Venezuela does not have any capacity to refine the oil it produces to enable it to have economic independence. The oil refineries owned by the state-owned CITGO Petroleum Corporation are in the southern US gulf coast. This leaves it at the mercy of US oil companies and the US government. The recent seizure of CITGO by the US blocked assets worth $7 billion deprived the government of dollars which could be used to import food and medicines. Furthermore Venezuelan crude requires diluents such as Naphtha which the PdVSA imported from Houston based subsidiaries of the Indian Reliance Industries. This has now been halted.
The cruelest move in all this is the deliberate blocking import of vital medicines and equipment that are a matter of life and death for many patients in Venezuela. In July 2017, Citibank refused to process Venezuela payments for the import of 300,000 insulin doses. In October 2017, the entry of vaccines to the country was delayed for four months because the US blockade made it impossible to make payments in the Bank Swiss UBS. In November 2017, to tackle a malaria outbreak, Venezuela made a payment to purchase primaquine and chloroquine, to the BSN laboratory Medical in Colombia. The Colombian government blocked the dispatch of tai-malarial drugs. In the same month, the European company Euroclear, founded by JP Morgan, seized $1.65 billion that were destined for the purchase of food and medicine. The following year in May 2018, the payment of $9 million was blocked for the acquisition of supplies for dialysis equipment.
According to a Latin American Geopolitical Strategic Centre (CELAG) study, US economic war on Venezuela since Maduro’s April 2013 election through 2017 cost the country $350 billion in lost production of goods and services. If Maduro had received international financing from the IMF, Venezuelan GDP growth from 2013–17 would have exceeded Argentina’s.

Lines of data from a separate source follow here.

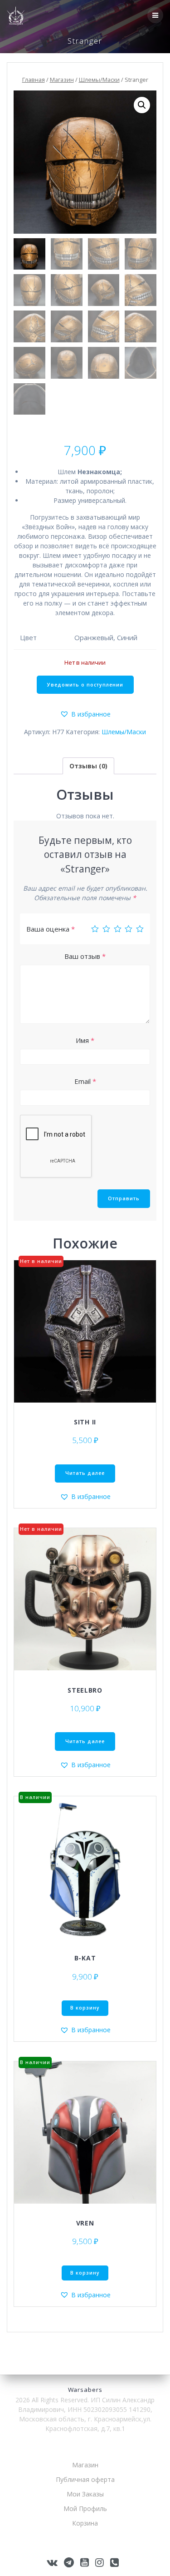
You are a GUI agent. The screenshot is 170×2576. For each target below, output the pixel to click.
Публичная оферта (85, 2479)
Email (85, 1081)
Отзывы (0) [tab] (88, 766)
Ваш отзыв (85, 956)
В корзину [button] (85, 2008)
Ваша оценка (50, 928)
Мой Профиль (85, 2508)
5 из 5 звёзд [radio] (140, 929)
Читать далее (85, 1473)
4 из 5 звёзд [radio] (128, 929)
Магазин (62, 79)
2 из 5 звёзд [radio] (106, 929)
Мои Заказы (85, 2494)
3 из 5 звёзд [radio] (117, 929)
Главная (33, 79)
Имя (85, 1040)
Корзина (85, 2523)
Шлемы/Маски (99, 79)
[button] (142, 105)
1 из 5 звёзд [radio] (95, 929)
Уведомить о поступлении (85, 685)
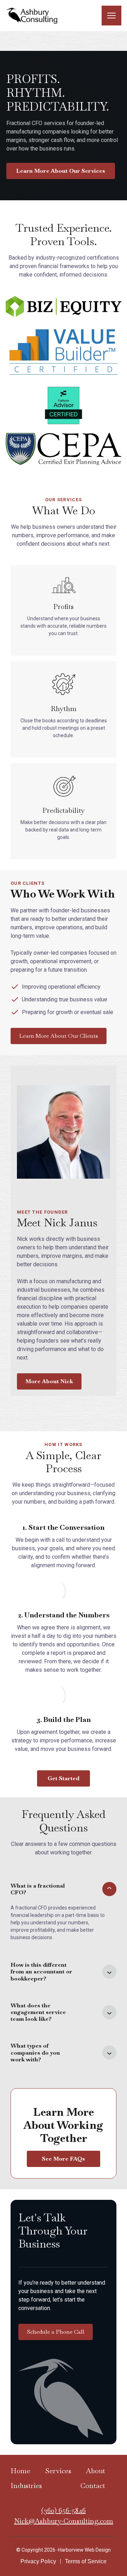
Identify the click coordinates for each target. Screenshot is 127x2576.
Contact (92, 2485)
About (95, 2470)
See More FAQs (63, 2158)
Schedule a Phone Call (55, 2331)
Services (58, 2470)
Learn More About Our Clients (58, 1036)
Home (20, 2470)
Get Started (63, 1778)
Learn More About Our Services (60, 170)
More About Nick (49, 1381)
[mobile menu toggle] (111, 15)
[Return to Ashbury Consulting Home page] (32, 15)
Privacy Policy (38, 2561)
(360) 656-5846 (63, 2510)
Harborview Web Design (84, 2550)
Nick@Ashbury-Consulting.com (63, 2520)
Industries (26, 2485)
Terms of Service (86, 2561)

This hidden war of monetary imperialism has seriously damaged Venezuela’s economy. The shortage of essential food commodities and medicines has led an economist aligned to the opposition, Francisco Rodriguez to call for a oil-for- food programme similar to that for Iraq in 1990s. Readers may recall that sanctions on Iraq led to an estimated death of a 500,000 infants.

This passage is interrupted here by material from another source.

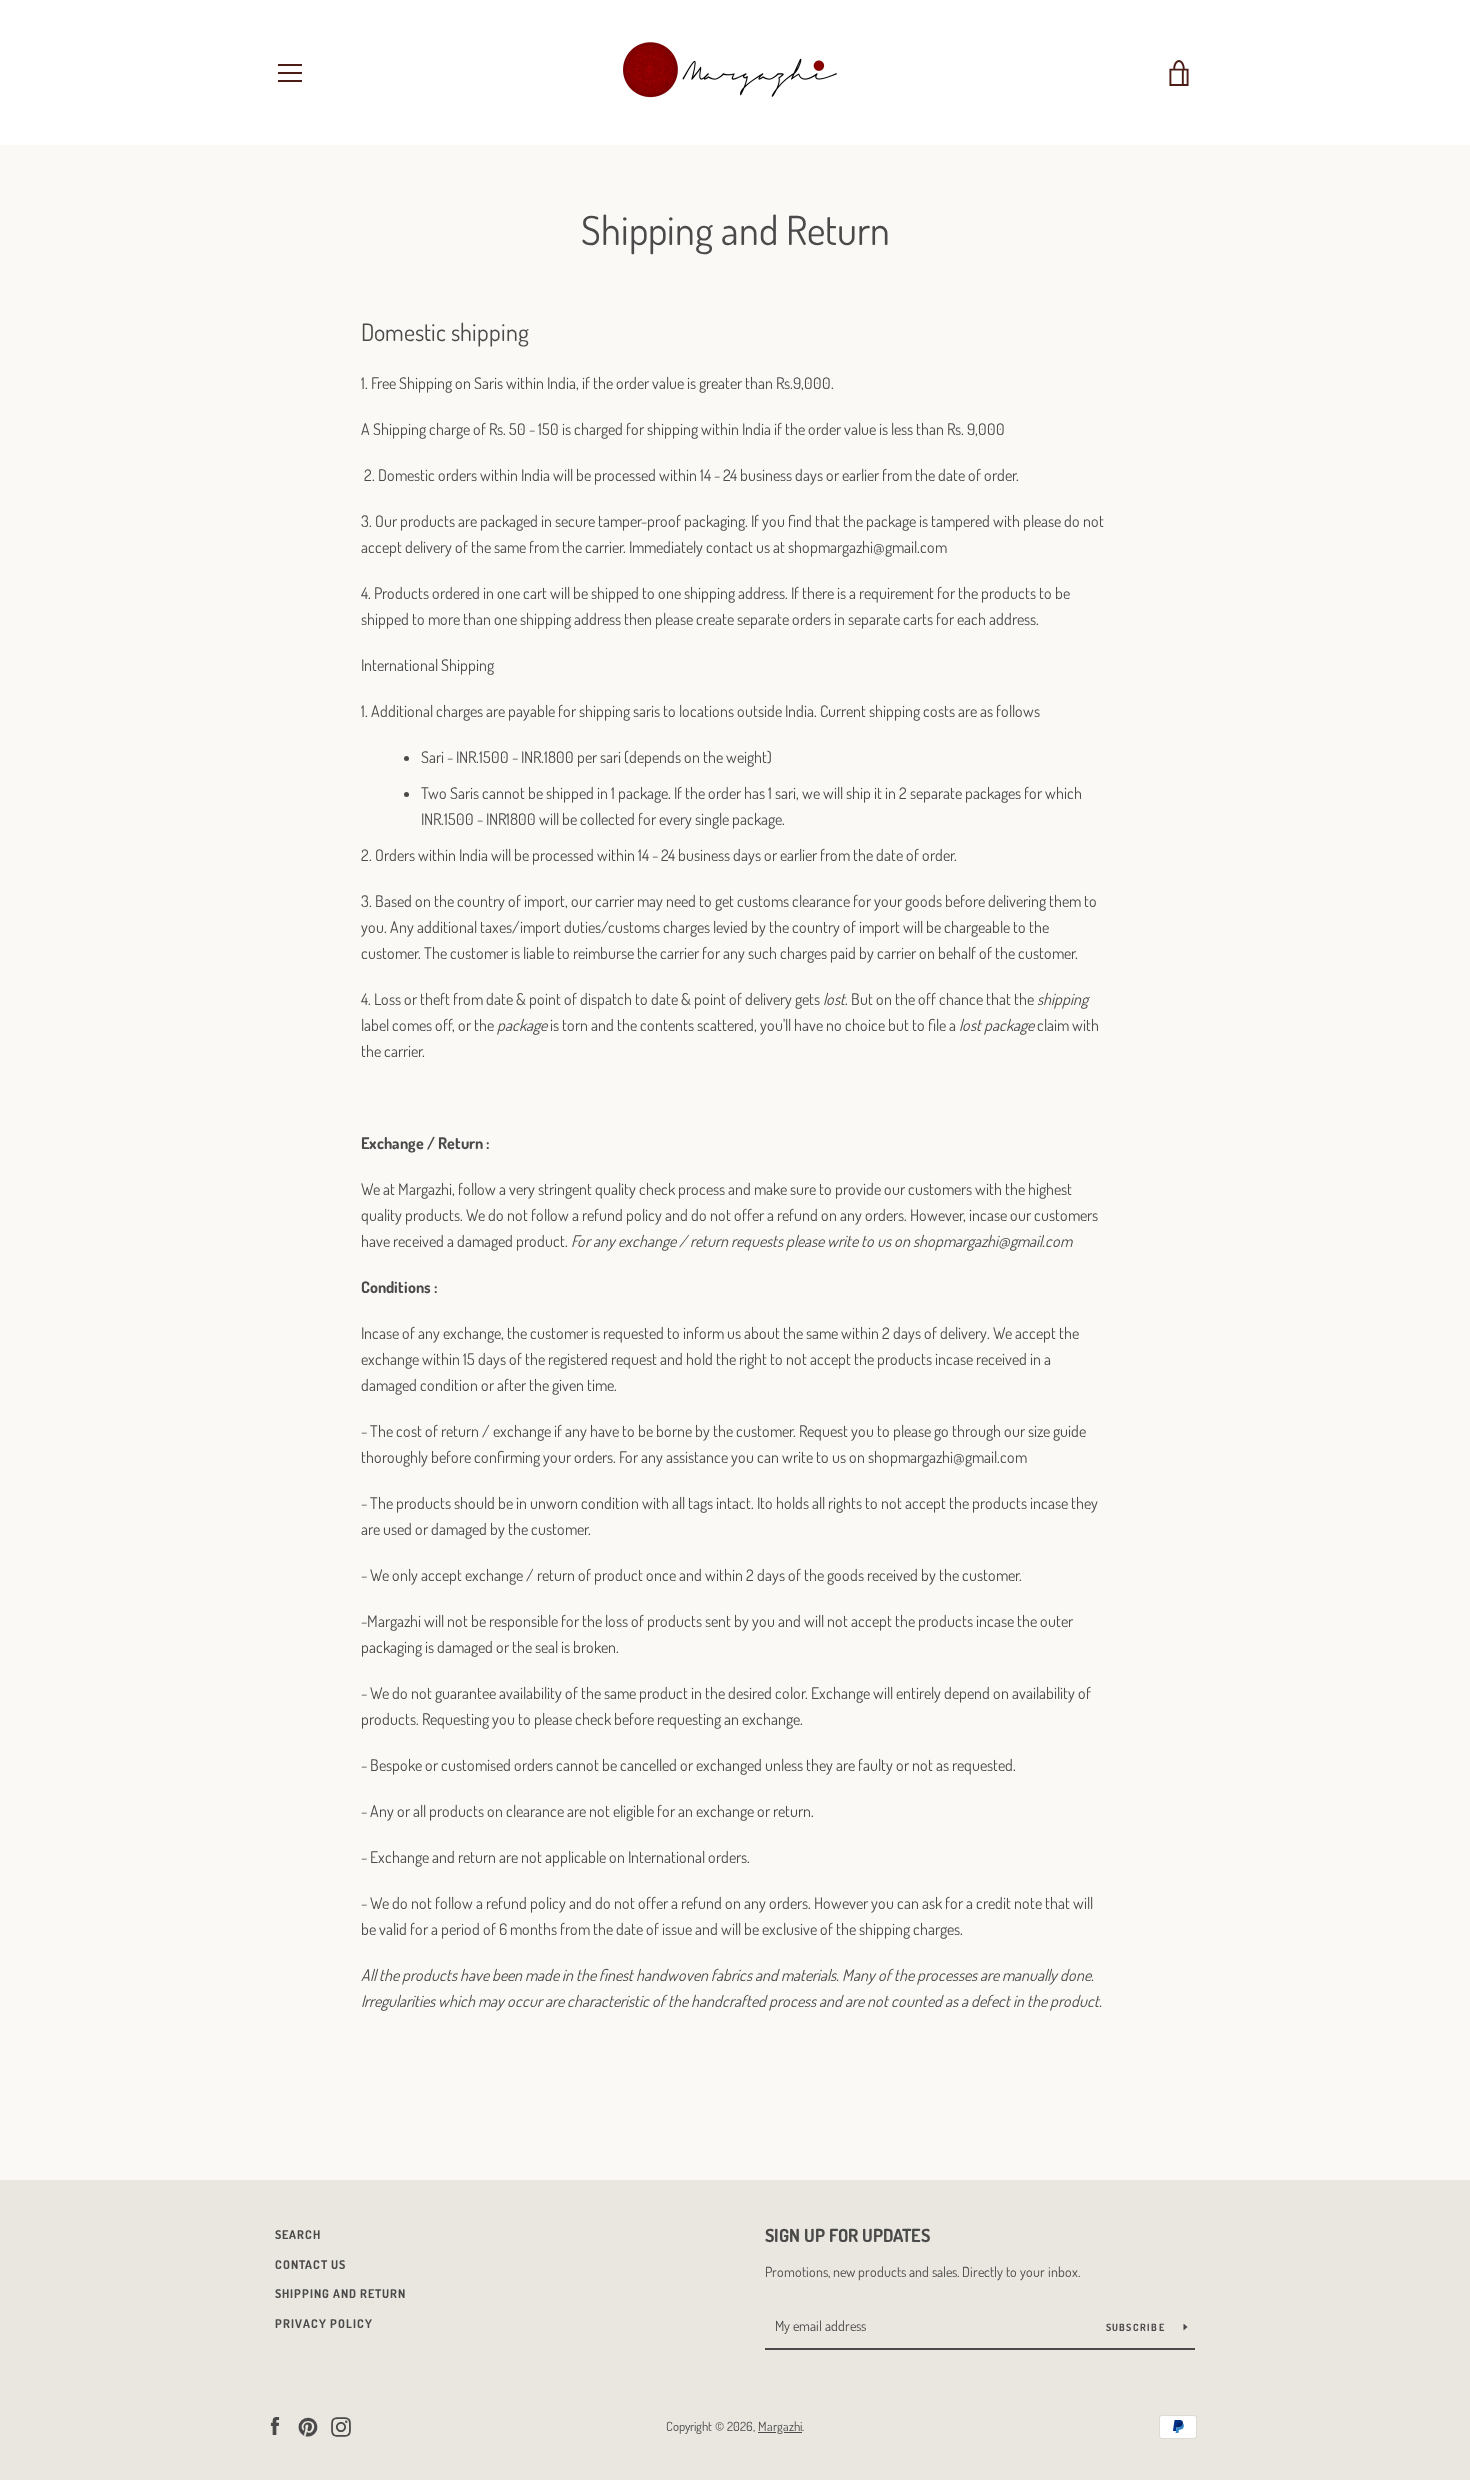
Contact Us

The economic warfare on Venezuela is worse than what was done to Iraq and a portent of the shape of things to come for those countries which are in US cross-hairs, such as Cuba, Nicaragua and Iran unless countervailing forces develop to contain US hubris. The unity and the resistance of the working class, the rural classes and the military against the oligarchy backed by the US will determine the outcome of this struggle. International solidarity in challenging the corporate media’s narrative for regime change and the Tory government’s sanctions policy is vital in this struggle.